__Excerpt__
************
Similarly, Gosselaar was tasked with being a father figure in Fox’s apocalyptic thriller “The Passage.” Much of the action of the show centered on vampire-like creatures called virals preparing to end humanity as we know it, giving Gosselaar a chance to play an action hero, but also the “emotional heart” of the show, as his character protected the girl who was humanity’s last hope.
“Being a surrogate father to someone is very different than being a biological father,” Gosselaar says. “We had an episode where she flat out said to Brad, ‘You’re not my father, you’re not my dad.’ To play those emotions on the screen, as actors, we’re always looking for a challenge.”
Although Taran Killam’s Will Cooper on ABC’s freshman comedy “Single Parents” is a biological parent, he still had the opportunity to break out of the stereotypical sitcom dad mold. Will loves being a stay-at-home dad; he’s extremely in touch with his feelings; he breaks out into song at any opportunity; and he not only participates but actually revels in school bake sales.
“I was very excited to play someone who’s sensitive, someone who’s creative, someone who really is a grand romantic, and goes above and beyond,” Killam says. “Redefining the cliches of what is masculine and what is feminine is a very exciting conversation that’s happening in the world right now. And so Will Cooper felt like a step forward for playing the emotional man.”
************
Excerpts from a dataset
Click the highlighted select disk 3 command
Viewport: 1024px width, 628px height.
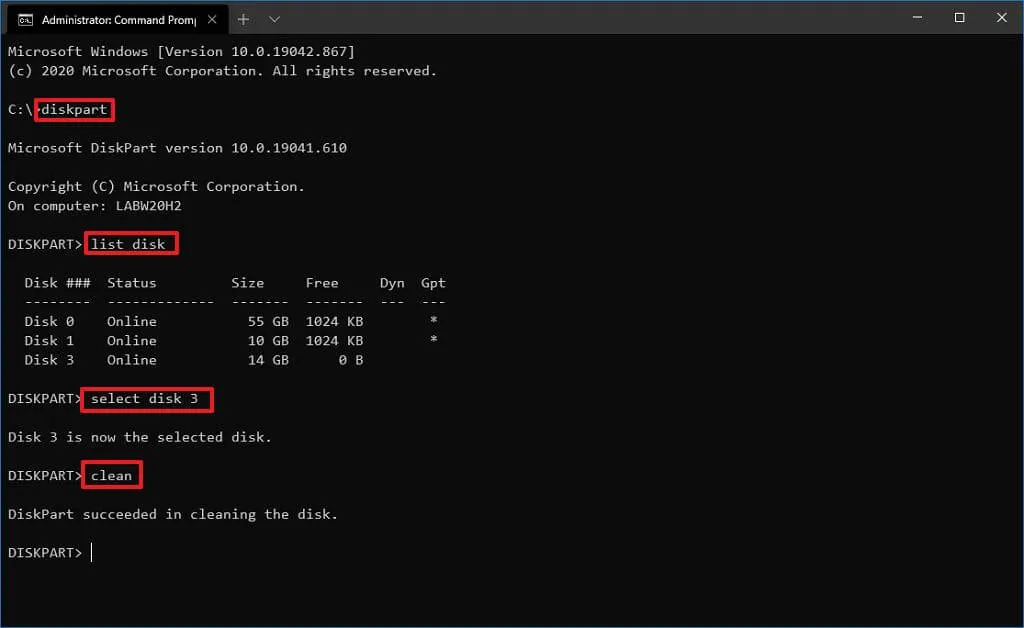(x=146, y=399)
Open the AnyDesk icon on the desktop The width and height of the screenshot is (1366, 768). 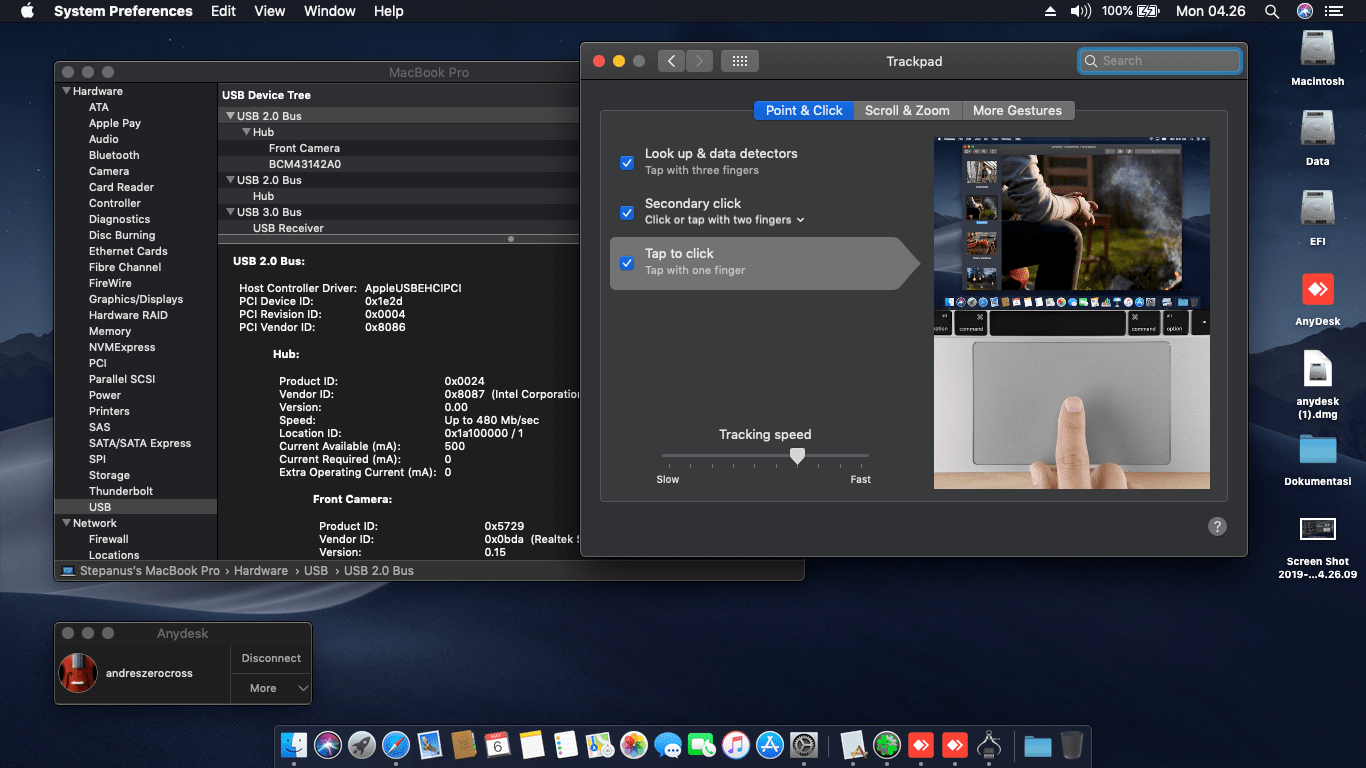[x=1317, y=290]
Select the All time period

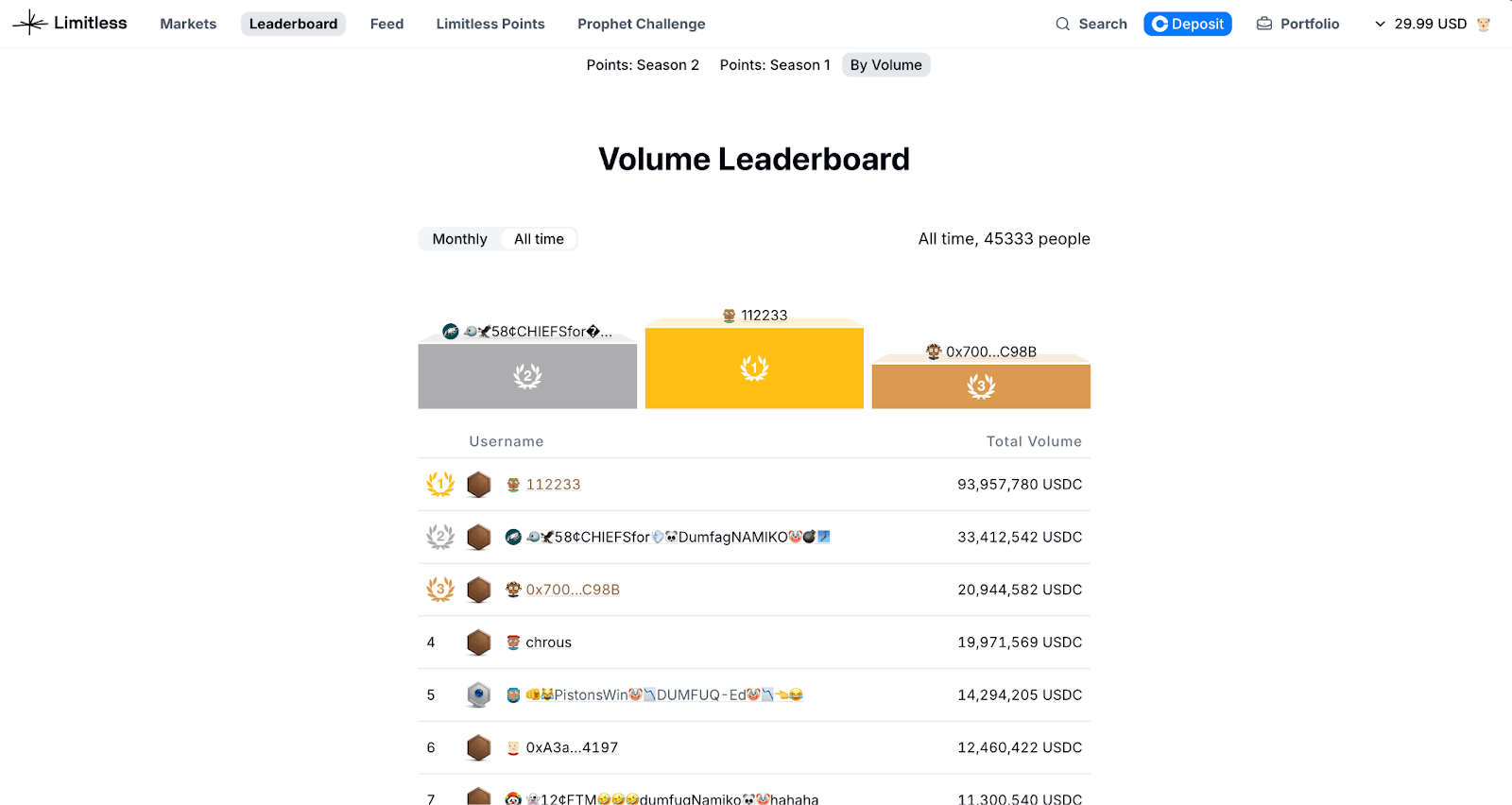[539, 239]
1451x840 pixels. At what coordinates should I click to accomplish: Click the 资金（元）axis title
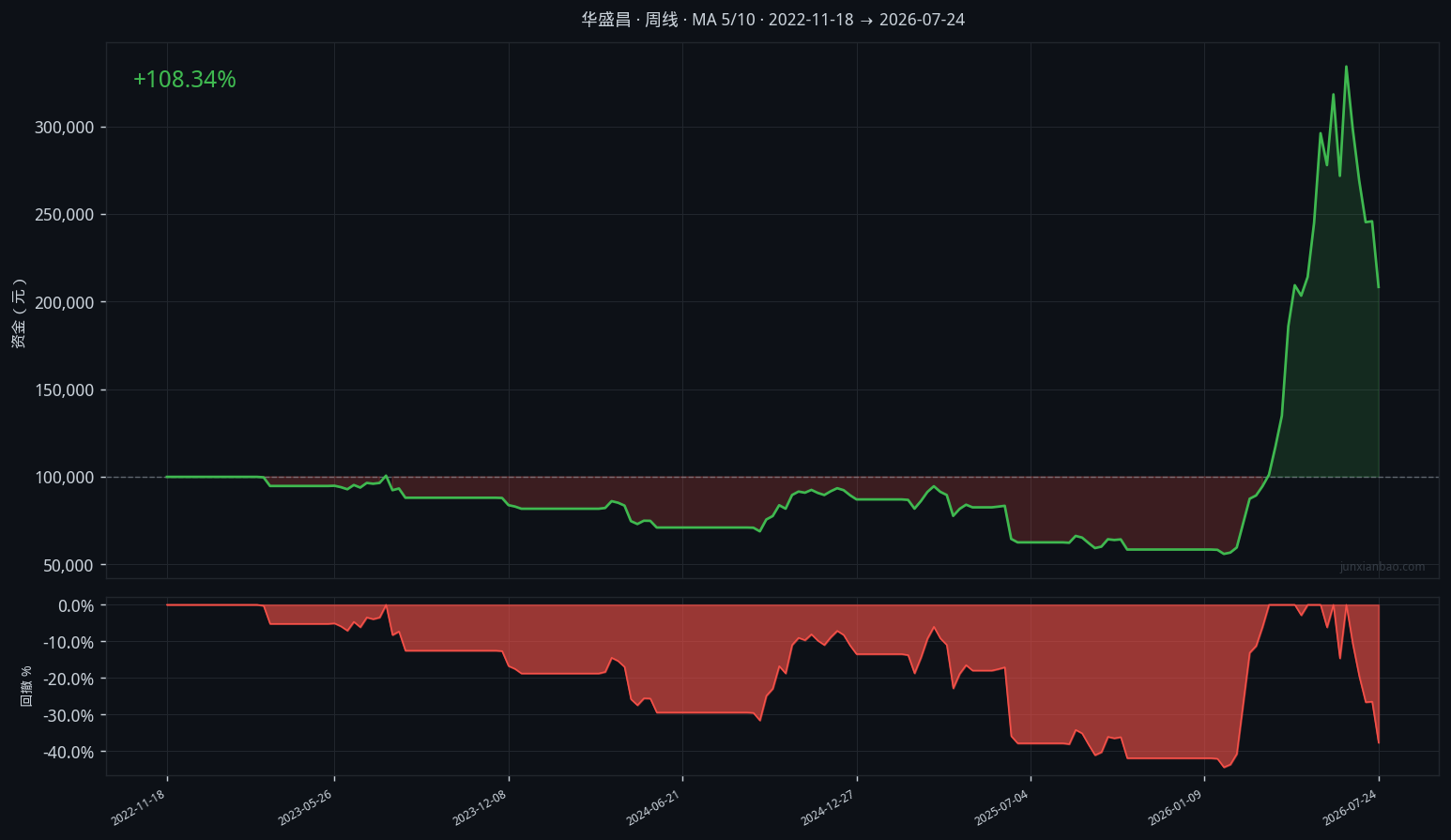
************
__Apply what you read__
**A.** In the piece on television fathers, why did Killam see his role as Will Cooper as a step forward? Answer in one to three sentences.
**B.** According to the piece on television fathers, which network aired "The Passage"?
**C.** Write the next part of the piece on television fathers, picking up after its final paragraph.

__Expected responses__
**A.** Killam says redefining the clichés of what is masculine and what is feminine is an exciting conversation happening in the world right now. Playing Will, a sensitive, creative, grand romantic, let him take part in that by playing "the emotional man."

**B.** Fox.

**C.**
These unconventional roles give actors a lot to play with in their performances. Killam says he gets to mine his comedy chops as goofball Will, while more sincere moments require some guidance from director Jason Winer so he can “shift down” any over-the-top tendencies.
As the world becomes more progressive and inclusive in its notions of fatherhood and masculinity, shows including “Single Parents” “reflect the times,” Killam says.
Meanwhile, “Pose” shines on light on real stories that have existed for decades, but were not often given a platform.
“It’s very rare up until this point in our culture, that we’ve been able to see three-dimensional gay characters of color,” says Porter, an industry veteran of 30 years. “This show puts people of color in the driver’s seat, in the leading roles. When I started in this business, there was nothing that looked like this for me. Nothing that looked like Pray Tell. It’s an extraordinary thing that I am so grateful to have lived long enough to see.”